Ah, quello di Thor?!
Ah, quello di Hunt for the Wilderpeople?
Capito!"
Così mi chiedevo ad agosto.
Passa qualche mese e Taika è sulla bocca di tutti per un film meraviglioso, forse quello con più cuore (sano, per quello stracciato c'ha pensato Marriage Story) presente agli Oscar: Jojo Rabbit.
Va da sé che decido di andare a recuperare tutto quello che Taika ha fatto, partendo da quei piccoli film indipendenti e girati nella sua Nuova Zelanda.
Eagle vs Shark è il primo, e ha tutta l'impronta del film indie e strano pensato per me.



Siamo dalle parti della romcom anche se i protagonisti sono così a sé (apatici, silenziosi, weirdo) che la frizzantezza cede il passo a una inaspettata lentezza.
E ad un aumento del mio senso di colpa per un certo razzismo che mi accorgo di avere verso i non-belli.
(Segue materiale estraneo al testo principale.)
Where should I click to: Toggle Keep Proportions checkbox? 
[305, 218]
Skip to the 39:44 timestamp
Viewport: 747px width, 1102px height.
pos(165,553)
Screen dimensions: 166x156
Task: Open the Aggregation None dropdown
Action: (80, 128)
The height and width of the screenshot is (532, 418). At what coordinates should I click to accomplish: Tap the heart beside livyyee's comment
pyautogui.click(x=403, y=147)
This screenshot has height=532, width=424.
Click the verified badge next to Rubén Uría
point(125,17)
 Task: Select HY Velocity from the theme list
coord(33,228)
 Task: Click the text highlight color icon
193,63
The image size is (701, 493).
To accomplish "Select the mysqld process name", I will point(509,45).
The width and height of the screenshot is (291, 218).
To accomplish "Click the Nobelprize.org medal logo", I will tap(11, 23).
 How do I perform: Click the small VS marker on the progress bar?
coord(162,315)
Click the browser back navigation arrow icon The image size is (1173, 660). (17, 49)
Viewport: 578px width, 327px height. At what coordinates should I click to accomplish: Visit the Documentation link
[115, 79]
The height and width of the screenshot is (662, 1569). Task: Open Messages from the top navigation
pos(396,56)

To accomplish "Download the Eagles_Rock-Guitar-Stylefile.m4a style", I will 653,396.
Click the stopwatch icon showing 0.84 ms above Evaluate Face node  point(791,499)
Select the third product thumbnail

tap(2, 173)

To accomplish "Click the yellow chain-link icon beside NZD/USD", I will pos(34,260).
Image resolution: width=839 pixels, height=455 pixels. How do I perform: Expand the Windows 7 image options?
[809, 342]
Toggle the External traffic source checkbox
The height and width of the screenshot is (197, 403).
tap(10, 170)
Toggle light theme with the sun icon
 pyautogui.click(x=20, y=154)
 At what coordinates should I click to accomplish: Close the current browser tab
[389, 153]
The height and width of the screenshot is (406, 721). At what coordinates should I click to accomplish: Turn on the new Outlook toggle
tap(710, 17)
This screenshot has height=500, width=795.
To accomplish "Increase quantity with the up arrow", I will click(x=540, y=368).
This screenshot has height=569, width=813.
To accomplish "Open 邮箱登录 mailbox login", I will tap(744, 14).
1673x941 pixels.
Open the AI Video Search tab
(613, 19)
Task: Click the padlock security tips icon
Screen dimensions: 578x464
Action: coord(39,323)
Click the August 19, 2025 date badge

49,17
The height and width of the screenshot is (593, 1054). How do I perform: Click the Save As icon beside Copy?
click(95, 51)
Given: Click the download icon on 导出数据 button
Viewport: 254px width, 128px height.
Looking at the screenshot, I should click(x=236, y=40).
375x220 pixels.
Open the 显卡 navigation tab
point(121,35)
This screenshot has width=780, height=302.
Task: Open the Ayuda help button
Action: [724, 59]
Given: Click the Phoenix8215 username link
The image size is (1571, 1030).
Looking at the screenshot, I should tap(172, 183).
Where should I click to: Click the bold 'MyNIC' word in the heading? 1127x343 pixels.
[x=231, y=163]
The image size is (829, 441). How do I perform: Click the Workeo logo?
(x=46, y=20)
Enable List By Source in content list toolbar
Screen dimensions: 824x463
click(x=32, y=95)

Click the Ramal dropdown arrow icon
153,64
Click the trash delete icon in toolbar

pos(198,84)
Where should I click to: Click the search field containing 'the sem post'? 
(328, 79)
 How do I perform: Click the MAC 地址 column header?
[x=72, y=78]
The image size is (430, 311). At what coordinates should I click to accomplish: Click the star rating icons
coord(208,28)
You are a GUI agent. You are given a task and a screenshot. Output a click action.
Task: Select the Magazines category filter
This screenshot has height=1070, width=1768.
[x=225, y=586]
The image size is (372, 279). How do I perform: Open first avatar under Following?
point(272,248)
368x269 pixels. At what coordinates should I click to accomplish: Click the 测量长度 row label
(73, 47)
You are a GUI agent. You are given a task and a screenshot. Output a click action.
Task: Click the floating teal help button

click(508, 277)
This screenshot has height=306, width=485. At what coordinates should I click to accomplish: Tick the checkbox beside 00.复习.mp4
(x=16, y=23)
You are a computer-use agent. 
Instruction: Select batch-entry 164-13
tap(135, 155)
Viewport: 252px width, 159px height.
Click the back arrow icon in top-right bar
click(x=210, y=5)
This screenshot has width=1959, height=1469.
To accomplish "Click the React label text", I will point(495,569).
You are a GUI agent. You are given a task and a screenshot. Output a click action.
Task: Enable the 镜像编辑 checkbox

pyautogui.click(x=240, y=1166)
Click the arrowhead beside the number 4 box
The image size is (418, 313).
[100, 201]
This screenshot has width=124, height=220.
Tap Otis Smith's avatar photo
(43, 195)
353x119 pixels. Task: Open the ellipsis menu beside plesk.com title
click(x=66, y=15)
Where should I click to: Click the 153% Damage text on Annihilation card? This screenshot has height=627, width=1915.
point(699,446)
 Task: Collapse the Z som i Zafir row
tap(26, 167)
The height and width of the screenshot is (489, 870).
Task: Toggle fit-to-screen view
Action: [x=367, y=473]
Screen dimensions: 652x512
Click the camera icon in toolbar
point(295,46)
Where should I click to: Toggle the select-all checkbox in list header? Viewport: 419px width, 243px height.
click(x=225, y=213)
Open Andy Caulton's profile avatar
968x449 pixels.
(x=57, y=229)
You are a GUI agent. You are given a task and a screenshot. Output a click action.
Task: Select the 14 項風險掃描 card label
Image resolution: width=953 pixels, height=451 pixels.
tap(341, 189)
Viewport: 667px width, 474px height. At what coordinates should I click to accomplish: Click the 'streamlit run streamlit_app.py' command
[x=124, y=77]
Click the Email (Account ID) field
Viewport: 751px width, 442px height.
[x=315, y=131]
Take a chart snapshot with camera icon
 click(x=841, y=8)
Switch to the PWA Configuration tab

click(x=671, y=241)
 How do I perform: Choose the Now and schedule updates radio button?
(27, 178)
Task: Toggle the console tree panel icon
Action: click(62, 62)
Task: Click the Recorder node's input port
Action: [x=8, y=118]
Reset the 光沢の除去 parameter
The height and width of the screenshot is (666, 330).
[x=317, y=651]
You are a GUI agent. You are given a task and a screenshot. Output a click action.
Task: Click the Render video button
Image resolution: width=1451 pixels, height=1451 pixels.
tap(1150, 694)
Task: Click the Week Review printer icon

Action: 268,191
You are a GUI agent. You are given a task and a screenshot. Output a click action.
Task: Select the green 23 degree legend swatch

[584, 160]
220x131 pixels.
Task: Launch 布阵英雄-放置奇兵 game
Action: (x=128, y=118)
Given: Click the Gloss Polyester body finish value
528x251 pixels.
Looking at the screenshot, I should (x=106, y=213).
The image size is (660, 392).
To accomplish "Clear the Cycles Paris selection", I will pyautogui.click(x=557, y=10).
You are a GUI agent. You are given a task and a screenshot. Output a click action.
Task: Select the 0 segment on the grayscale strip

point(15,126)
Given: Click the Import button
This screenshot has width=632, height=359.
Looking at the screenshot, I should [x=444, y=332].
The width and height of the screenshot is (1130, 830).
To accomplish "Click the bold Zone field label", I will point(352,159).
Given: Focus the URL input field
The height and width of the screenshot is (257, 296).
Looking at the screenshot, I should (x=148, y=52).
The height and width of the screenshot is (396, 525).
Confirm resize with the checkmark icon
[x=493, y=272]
Perché propriamente belli, Eagle e Shark non lo sono.
Shark in realtà è Lily.
Orfana e sorella, fatica a schiudersi. È invaghita del cliente fisso del fast food da cui viene presto licenziata: Jarrod.
Jarrod è un campione di videogiochi, il suo animale preferito è l'aquila, o forse il cobra.
Lui non la nota, non la degna di attenzione, Lily. La invita più per conoscere la sua collega ad una festa in maschera (tema: il tuo animale preferito) e proprio lì lei finisce per colpirlo per la sua bravura a Mortal Kombat.
Ma ha un conto in sospeso, Jarrod, con il bullo della scuola, con un fratello che non c'è più, con una famiglia che l'ha sempre identificato come il perdente.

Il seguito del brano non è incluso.